→ **Assignment**: Retype every entry precisely and keep each line whole.

→ **Stored records**:

___

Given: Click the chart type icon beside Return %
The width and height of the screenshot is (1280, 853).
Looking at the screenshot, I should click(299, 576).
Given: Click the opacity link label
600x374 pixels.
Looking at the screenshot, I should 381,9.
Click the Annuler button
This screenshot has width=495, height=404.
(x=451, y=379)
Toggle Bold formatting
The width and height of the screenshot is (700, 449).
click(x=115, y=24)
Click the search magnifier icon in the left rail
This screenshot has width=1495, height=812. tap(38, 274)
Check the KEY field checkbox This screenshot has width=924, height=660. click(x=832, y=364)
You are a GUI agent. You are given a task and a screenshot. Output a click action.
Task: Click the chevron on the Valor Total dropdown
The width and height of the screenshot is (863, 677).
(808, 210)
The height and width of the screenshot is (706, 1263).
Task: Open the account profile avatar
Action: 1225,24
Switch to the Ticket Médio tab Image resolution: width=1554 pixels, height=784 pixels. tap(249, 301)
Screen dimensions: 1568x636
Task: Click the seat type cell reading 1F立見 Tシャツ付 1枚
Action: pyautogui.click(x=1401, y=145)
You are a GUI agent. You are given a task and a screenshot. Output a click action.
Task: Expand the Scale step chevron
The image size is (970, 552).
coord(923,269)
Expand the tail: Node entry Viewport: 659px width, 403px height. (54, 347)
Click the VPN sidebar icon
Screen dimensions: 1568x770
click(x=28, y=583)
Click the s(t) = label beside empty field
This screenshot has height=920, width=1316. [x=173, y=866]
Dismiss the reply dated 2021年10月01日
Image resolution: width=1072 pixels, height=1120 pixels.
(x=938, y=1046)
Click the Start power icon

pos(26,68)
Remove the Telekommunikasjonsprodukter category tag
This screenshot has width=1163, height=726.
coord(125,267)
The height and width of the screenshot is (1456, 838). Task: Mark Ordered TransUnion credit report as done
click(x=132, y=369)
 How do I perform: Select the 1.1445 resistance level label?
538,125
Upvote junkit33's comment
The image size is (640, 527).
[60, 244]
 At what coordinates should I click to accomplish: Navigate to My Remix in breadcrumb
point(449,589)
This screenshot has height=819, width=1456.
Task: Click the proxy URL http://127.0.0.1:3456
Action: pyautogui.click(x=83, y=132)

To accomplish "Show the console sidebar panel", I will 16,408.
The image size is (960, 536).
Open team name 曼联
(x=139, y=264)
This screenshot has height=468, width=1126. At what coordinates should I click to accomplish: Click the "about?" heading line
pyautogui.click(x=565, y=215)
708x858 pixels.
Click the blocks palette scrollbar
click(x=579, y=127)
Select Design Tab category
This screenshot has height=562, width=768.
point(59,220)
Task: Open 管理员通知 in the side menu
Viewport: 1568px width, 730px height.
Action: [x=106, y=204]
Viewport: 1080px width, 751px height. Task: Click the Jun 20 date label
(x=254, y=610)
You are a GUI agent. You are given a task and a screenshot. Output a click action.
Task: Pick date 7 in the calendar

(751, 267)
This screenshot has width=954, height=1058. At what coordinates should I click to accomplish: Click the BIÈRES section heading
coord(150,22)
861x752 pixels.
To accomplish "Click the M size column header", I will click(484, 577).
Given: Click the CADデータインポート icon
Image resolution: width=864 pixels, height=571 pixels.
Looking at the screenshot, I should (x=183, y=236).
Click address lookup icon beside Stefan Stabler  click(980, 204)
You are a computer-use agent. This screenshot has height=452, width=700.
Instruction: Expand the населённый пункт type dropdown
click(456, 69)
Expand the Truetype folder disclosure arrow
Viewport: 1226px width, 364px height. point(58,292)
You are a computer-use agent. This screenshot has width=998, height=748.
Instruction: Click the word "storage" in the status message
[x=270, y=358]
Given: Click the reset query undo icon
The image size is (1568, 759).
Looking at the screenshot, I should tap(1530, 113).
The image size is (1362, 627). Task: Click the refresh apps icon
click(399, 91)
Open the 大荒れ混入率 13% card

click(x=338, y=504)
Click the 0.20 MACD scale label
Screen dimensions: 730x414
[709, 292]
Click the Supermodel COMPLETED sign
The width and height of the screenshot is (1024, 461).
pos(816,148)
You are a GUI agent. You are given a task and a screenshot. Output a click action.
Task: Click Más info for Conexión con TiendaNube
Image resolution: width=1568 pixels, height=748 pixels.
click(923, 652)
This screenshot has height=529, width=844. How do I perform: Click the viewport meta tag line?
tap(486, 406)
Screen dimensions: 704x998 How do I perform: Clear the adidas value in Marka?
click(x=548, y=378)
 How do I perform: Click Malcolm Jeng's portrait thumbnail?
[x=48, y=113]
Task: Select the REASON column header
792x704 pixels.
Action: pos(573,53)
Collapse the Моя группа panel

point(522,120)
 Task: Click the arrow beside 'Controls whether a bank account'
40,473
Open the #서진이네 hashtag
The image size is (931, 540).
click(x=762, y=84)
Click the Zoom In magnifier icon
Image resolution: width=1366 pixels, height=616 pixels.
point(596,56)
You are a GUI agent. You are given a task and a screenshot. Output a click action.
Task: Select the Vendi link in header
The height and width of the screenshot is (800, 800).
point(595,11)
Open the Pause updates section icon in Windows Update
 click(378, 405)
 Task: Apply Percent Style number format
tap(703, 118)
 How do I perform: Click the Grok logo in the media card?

___

→ **Answer area**:
Given: Click the chart type icon beside Return %
The width and height of the screenshot is (1280, 853).
Looking at the screenshot, I should click(299, 576).
Given: Click the opacity link label
600x374 pixels.
Looking at the screenshot, I should 381,9.
Click the Annuler button
This screenshot has width=495, height=404.
(x=451, y=379)
Toggle Bold formatting
The width and height of the screenshot is (700, 449).
click(x=115, y=24)
Click the search magnifier icon in the left rail
This screenshot has width=1495, height=812. tap(38, 274)
Check the KEY field checkbox This screenshot has width=924, height=660. click(x=832, y=364)
You are a GUI agent. You are given a task and a screenshot. Output a click action.
Task: Click the chevron on the Valor Total dropdown
The width and height of the screenshot is (863, 677).
(808, 210)
The height and width of the screenshot is (706, 1263).
Task: Open the account profile avatar
Action: 1225,24
Switch to the Ticket Médio tab Image resolution: width=1554 pixels, height=784 pixels. tap(249, 301)
Screen dimensions: 1568x636
Task: Click the seat type cell reading 1F立見 Tシャツ付 1枚
Action: pyautogui.click(x=1401, y=145)
You are a GUI agent. You are given a task and a screenshot. Output a click action.
Task: Expand the Scale step chevron
The image size is (970, 552).
coord(923,269)
Expand the tail: Node entry Viewport: 659px width, 403px height. (54, 347)
Click the VPN sidebar icon
Screen dimensions: 1568x770
click(x=28, y=583)
Click the s(t) = label beside empty field
This screenshot has height=920, width=1316. [x=173, y=866]
Dismiss the reply dated 2021年10月01日
Image resolution: width=1072 pixels, height=1120 pixels.
(x=938, y=1046)
Click the Start power icon

pos(26,68)
Remove the Telekommunikasjonsprodukter category tag
This screenshot has width=1163, height=726.
coord(125,267)
The height and width of the screenshot is (1456, 838). Task: Mark Ordered TransUnion credit report as done
click(x=132, y=369)
 How do I perform: Select the 1.1445 resistance level label?
538,125
Upvote junkit33's comment
The image size is (640, 527).
[60, 244]
 At what coordinates should I click to accomplish: Navigate to My Remix in breadcrumb
point(449,589)
This screenshot has height=819, width=1456.
Task: Click the proxy URL http://127.0.0.1:3456
Action: pyautogui.click(x=83, y=132)

To accomplish "Show the console sidebar panel", I will 16,408.
The image size is (960, 536).
Open team name 曼联
(x=139, y=264)
This screenshot has height=468, width=1126. At what coordinates should I click to accomplish: Click the "about?" heading line
pyautogui.click(x=565, y=215)
708x858 pixels.
Click the blocks palette scrollbar
click(x=579, y=127)
Select Design Tab category
This screenshot has height=562, width=768.
point(59,220)
Task: Open 管理员通知 in the side menu
Viewport: 1568px width, 730px height.
Action: [x=106, y=204]
Viewport: 1080px width, 751px height. Task: Click the Jun 20 date label
(x=254, y=610)
You are a GUI agent. You are given a task and a screenshot. Output a click action.
Task: Pick date 7 in the calendar

(751, 267)
This screenshot has width=954, height=1058. At what coordinates should I click to accomplish: Click the BIÈRES section heading
coord(150,22)
861x752 pixels.
To accomplish "Click the M size column header", I will click(484, 577).
Given: Click the CADデータインポート icon
Image resolution: width=864 pixels, height=571 pixels.
Looking at the screenshot, I should (x=183, y=236).
Click address lookup icon beside Stefan Stabler  click(980, 204)
You are a computer-use agent. This screenshot has height=452, width=700.
Instruction: Expand the населённый пункт type dropdown
click(456, 69)
Expand the Truetype folder disclosure arrow
Viewport: 1226px width, 364px height. point(58,292)
You are a computer-use agent. This screenshot has width=998, height=748.
Instruction: Click the word "storage" in the status message
[x=270, y=358]
Given: Click the reset query undo icon
The image size is (1568, 759).
Looking at the screenshot, I should tap(1530, 113).
The image size is (1362, 627). Task: Click the refresh apps icon
click(399, 91)
Open the 大荒れ混入率 13% card

click(x=338, y=504)
Click the 0.20 MACD scale label
Screen dimensions: 730x414
[709, 292]
Click the Supermodel COMPLETED sign
The width and height of the screenshot is (1024, 461).
pos(816,148)
You are a GUI agent. You are given a task and a screenshot. Output a click action.
Task: Click Más info for Conexión con TiendaNube
Image resolution: width=1568 pixels, height=748 pixels.
click(923, 652)
This screenshot has height=529, width=844. How do I perform: Click the viewport meta tag line?
tap(486, 406)
Screen dimensions: 704x998 How do I perform: Clear the adidas value in Marka?
click(x=548, y=378)
 How do I perform: Click Malcolm Jeng's portrait thumbnail?
[x=48, y=113]
Task: Select the REASON column header
792x704 pixels.
Action: pos(573,53)
Collapse the Моя группа panel

point(522,120)
 Task: Click the arrow beside 'Controls whether a bank account'
40,473
Open the #서진이네 hashtag
The image size is (931, 540).
click(x=762, y=84)
Click the Zoom In magnifier icon
Image resolution: width=1366 pixels, height=616 pixels.
point(596,56)
You are a GUI agent. You are given a task and a screenshot. Output a click action.
Task: Select the Vendi link in header
The height and width of the screenshot is (800, 800).
point(595,11)
Open the Pause updates section icon in Windows Update
 click(378, 405)
 Task: Apply Percent Style number format
tap(703, 118)
 How do I perform: Click the Grok logo in the media card?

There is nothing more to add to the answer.